L’addiction à la cigarette : les mécanismes de la dépendance

addiction au tabac

L’addiction à la cigarette : les mécanismes de la dépendance

Aujourd’hui 31 mai c’est la journée mondiale sans tabac. L’Organisation mondiale de la santé (OMS) estime que d’ici 2020, l’addiction à la cigarette et le tabac sera la principale cause de décès et d’handicap, avec plus de 10 millions de victimes par an. Le tabagisme entrainera alors plus de décès à travers le monde que le Sida, la turberculose, la mortalité maternelle, les accidents de voiture, les suicides et les homicides combinés…
Quel fumeur ne s’est pas dit un matin « demain j’arrête la cigarette ! » et le lendemain face au manque, il re-craque. Mais pourquoi est-ce si difficile d’arrêter de fumer. Il faut prendre en compte deux dimensions : la dépendance physique et puis le facteur psychologique lié à l’addiction.

Comprendre son addiction au tabac

addiction au tabacD’un point de vue physique, il y a toute une mécanique derrière ces bouffées de cigarettes.  Lorsque la fumée de la cigarette est inhalée la nicotine est absorbée par les capillaires sanguins des poumons et parvient en l’espace d’une vingtaine de seconde au cerveau. La nicotine a un énorme rôle à jouer dans l’addiction. C’est une molécule qui agit sur notre cerveau. Elle a les propriétés de se fixer à des récepteurs qui, après plusieurs enchainements, libère une hormone : la dopamine. Cette dopamine s’active dans une zone du cerveau très précise et stimule le sentiment de satisfaction et de bien être. Cette dopamine est d’ailleurs sécrétée dans d’autres actes « plaisirs » de notre quotidien.
Lorsque le corps réclame sa dose de nicotine c’est l’état de manque. « La douleur du manque est apaisée en sept secondes et donne une sensation de plaisir, d’où la difficulté de résister à la tentation», précise Marion Adler, tabacologue à l’hôpital Antoine-Béclère de Clamart.
Fumer une cigarette procure donc en quelques secondes une sensation agréable et addictive. Il en est plus difficile d’arrêter. La cigarette est souvent associée également à un moment de détente. Pour de nombreux consommateurs, la cigarette du soir après diner est celle qui est le plus difficile à arrêter.
La dépendance se fait donc tout d’abord ressentir physiquement puis aussi psychologiquement.

Gestuelle de la cigarette

Au delà de la dépendance physique, la cigarette s’accompagne aussi de toute une gestuelle, de « manies » et de rituels de la part des consommateurs. On remarque d’ailleurs le succès de la cigarette électronique qui remporte un grand succès en raison de la similarité du geste de fumer quasiment identique.
On parle de dépendance psychologique. On a son briquet fétiche, c’est le moment idéal pour casser l’ennui, le stress ou pour se dégourdir les jambes après un long repas familial. Il y a toujours une bonne raison pour fumer. Ce geste, qui en psychologie, s’apparente au stade orale du nouveau né est réconfortant et « réconforteur ». L’oralité du geste est très importante. Elle nous revoit à des besoins archaïques. Cela nous fait du bien clairement en dépit de la conscience que cela nuit à notre santé.
C’est un geste finalement interdit qui démarre le plus souvent à l’adolescence et qui s’installe dans un quotidien bien huilé : la cigarette après manger, le café, le soir…
Cependant nous sommes très inégaux face à l’addiction et la dépendance tabac. Il semblerait que certains facteurs génétiques prédisposent à une addiction durable à la cigarette.

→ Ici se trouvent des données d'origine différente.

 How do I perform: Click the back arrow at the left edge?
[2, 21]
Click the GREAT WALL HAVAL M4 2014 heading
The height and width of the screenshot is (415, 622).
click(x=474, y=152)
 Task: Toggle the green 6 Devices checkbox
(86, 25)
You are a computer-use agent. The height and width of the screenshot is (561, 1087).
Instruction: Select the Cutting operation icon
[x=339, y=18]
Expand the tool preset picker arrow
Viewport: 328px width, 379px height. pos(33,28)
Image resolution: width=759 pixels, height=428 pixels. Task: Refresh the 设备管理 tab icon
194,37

En conclusion, l’addiction à la cigarette va bien au-delà d’une simple réaction chimique. Il reste difficile d’estimer dans quelle mesure peut-on d’abord parler d’une dépendance comportementale plus que chimique et cela dépend aussi de chaque individu.

  • Merci pour cet article est très bien fait. On comprend bien ici les deux dépendances tabagiques qui coexistent, la dépendance physique et la dépendance psychologique. J’imagine que l’addiction physique doit être le plus grand frein pour beaucoup. Comment vivre au quotidien sans la satisfaction et la relaxation que procure la cigarette ? Le cigarette électronique est peut-être un bon moyen de diminuer sa consommation de cigarette par paliers. Le sevrage tabagique progressif est surement moins contraignant et impactant pour le moral que l’arrêt du jour au lendemain.

  • Yoann [admin]

    @Léa Santé

    La cigarette électronique est effectivement un bon moyen de sevrage tabagique progressif. En revanche même si on retrouve la gestuelle, on vapote plus régulièrement que l’on fume de cigarette. Il est important de s’imposer, dans son usage, une certaine discipline pour éviter une absorption trop importante de nicotine.